Num período em que o Flamengo está numa situação muito incômoda na principal competição do país, ocorreu na Lapa um encontro entre quatro integrantes da maior geração que o clube já teve: a equipe campeã da Libertadores e do Mundial de 1981. Ontem, os ex-craques Zico, Júnior, Raul e Cláudio Adão se reencontraram para lembrar esta mágica fase do Flamengo numa roda de debates promovida pelo projeto Palavra-de-Craque, criado pelo ex-jogador Paulo César Caju e que tem como objetivo recordar grandes times do futebol brasileiro.

Durante as suas palestras, os jogadores deixaram transparecer o imenso amor e a grande identificação que têm com o clube e fizeram com que os espectadores revivessem momentos de glória do futebol brasileiro, de uma época em que se jogava por amor à camisa e à arte de se praticar um jogo bonito e ofensivo.

"Era uma geração de muito talento, que privilegiava o bom futebol. Naquela época, 80% do elenco era formado na Gávea. Quem chegava de outros clubes tinha de se adaptar", explicou o ídolo Zico, que teve a sua idéia complementada pelas palavras do ex-lateral Júnior.

"Existia uma identificação dos jogadores com o clube. Isto acabou ajudando muito a criar uma consciência do que a gente tinha que representar. Com a equipe que tínhamos, tudo o que conquistamos nada era do que nossa obrigação", completou.

Além deles, Raul e Cláudio Adão também deixaram transparecer a imensa gratidão que têm pelo clube. O ex-goleiro Raul, inclusive, disse que ter atuado no Flamengo o fez esquecer o fato de jamais ter disputado uma Copa do Mundo, embora tenha atuado 17 vezes na Seleção Brasileira.

"Este clube maravilhoso compensou a minha não participação numa Copa. Quando se joga no Flamengo, principalmente na equipe em que joguei, não se sente falta de atuar na Seleção.

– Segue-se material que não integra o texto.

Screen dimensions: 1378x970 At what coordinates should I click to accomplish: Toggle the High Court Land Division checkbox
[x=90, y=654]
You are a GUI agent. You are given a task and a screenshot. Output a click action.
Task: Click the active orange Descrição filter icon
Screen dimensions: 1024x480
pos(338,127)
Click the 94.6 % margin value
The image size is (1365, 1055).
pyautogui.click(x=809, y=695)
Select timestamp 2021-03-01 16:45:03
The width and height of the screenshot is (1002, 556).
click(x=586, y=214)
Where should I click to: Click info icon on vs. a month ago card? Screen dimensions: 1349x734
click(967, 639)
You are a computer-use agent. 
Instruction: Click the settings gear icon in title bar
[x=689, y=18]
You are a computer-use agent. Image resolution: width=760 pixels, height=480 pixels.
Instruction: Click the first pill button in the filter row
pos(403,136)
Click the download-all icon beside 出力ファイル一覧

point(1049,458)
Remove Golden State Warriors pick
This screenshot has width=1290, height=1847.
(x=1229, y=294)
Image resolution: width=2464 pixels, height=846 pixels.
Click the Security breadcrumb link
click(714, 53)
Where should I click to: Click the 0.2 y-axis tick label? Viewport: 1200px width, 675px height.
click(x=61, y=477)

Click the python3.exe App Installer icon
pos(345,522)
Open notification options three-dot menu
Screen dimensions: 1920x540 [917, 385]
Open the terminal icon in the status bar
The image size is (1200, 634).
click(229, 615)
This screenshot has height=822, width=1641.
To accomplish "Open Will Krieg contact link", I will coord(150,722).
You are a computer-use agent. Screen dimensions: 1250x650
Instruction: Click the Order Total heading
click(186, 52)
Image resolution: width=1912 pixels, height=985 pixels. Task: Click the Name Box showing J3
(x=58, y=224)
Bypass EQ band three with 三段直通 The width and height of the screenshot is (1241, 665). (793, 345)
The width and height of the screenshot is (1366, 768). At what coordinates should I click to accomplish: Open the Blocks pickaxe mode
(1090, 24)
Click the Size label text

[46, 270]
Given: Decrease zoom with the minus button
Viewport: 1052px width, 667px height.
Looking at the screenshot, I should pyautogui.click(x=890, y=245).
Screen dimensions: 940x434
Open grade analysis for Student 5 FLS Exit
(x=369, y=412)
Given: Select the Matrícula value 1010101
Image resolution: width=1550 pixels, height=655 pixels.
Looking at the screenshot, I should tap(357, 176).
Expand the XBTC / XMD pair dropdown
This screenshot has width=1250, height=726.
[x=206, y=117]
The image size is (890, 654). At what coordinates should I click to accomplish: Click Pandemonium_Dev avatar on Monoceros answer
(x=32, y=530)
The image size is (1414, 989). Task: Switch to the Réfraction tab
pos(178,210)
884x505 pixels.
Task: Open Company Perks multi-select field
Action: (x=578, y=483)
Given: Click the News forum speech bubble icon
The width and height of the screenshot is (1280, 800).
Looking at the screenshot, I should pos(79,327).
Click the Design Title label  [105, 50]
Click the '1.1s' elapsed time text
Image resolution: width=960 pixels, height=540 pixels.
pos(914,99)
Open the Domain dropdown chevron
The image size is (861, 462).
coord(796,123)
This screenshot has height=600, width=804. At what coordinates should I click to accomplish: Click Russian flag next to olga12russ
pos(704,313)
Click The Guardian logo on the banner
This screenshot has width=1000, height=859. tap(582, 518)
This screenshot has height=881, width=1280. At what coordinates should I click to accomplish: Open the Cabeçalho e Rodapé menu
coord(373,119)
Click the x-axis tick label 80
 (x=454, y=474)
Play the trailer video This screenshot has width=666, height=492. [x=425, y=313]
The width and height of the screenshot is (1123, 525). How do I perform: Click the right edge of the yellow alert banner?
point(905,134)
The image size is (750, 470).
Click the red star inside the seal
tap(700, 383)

Tanto que nem lembro tanto dos títulos que ganhei, mas do Maracanã lotado, com aquela imensa torcida nos ovacionando eu lembro", disse.

Já Cláudio Adão foi um pouco mais comedido. "O clube me contratou de perna quebrada em 76. Joguei cinco anos naquela equipe e sou muito grato a tudo que o Flamengo fez por mim", afirmou.